Puberty and adolescence; Sexual education; Adolescence; Reproductive development; Sexual maturation
Puberty refers to the period of sexual maturation. Puberty is when the child experiences physical, hormonal, and sexual changes and becomes capable of reproduction. It is associated with rapid growth and the appearance of secondary sexual characteristics.
Adolescence is the period of transition between puberty and adulthood.
When a healthy child is somewhere between 9 and 16 years old, he or she will enter puberty. The exact age depends on factors such as heredity and nutrition and whether the child is a boy or girl. On average, boys enter puberty 2 years later than girls. At this time, the pituitary and hypothalamus glands in the brain (endocrine glands) begin sending out new hormones that trigger the changes of puberty.
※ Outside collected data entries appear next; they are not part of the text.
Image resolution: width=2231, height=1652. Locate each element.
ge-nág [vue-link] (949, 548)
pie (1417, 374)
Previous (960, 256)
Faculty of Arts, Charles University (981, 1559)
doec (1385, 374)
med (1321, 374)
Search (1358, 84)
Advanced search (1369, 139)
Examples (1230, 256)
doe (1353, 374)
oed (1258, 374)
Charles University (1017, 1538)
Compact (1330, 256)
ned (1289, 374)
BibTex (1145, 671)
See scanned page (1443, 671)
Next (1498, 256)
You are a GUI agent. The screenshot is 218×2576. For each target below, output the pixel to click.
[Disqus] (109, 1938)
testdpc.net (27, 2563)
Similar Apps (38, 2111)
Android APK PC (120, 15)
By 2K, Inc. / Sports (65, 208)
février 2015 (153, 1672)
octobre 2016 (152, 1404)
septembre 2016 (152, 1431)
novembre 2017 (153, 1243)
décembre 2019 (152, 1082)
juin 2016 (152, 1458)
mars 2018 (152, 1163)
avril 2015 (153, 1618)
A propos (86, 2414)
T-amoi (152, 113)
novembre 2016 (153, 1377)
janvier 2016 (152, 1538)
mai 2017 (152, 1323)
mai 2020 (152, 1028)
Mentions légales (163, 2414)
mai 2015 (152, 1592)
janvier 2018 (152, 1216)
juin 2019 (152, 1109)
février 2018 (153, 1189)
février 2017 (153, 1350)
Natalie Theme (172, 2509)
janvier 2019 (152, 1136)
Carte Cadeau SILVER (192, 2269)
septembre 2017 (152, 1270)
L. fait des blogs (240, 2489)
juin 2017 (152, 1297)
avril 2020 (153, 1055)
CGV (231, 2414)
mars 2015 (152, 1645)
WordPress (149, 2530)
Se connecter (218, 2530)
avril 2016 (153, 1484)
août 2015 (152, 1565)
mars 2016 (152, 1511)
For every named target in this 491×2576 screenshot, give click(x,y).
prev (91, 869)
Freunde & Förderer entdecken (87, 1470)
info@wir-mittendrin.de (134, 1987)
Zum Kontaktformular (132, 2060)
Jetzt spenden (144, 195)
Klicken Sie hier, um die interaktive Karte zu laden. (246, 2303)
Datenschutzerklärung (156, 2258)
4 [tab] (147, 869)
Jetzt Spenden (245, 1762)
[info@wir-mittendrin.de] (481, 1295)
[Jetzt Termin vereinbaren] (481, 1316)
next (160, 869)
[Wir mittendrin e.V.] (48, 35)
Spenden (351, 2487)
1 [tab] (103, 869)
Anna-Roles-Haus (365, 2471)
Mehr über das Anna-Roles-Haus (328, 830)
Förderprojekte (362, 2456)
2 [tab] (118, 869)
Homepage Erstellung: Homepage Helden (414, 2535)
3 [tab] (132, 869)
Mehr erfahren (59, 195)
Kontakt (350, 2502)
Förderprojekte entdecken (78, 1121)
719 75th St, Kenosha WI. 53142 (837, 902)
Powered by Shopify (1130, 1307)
Both boys and girls usually experience sudden gains in height and weight. The hormones will regulate and help determine the person’s body build (whether the person tends to be tall or short, thin or heavy, and so on).
The hormones also cause secondary sex characteristics and interest in sex. In girls, the ovaries begin to increase production of estrogen and other “female” hormones. In boys, the testicles increase production of testosterone.
The sweat glands become more active. The sweat produced has a slightly different content than when the child was small (it begins to develop more of an odor). Oil glands become more active, and Acne may appear.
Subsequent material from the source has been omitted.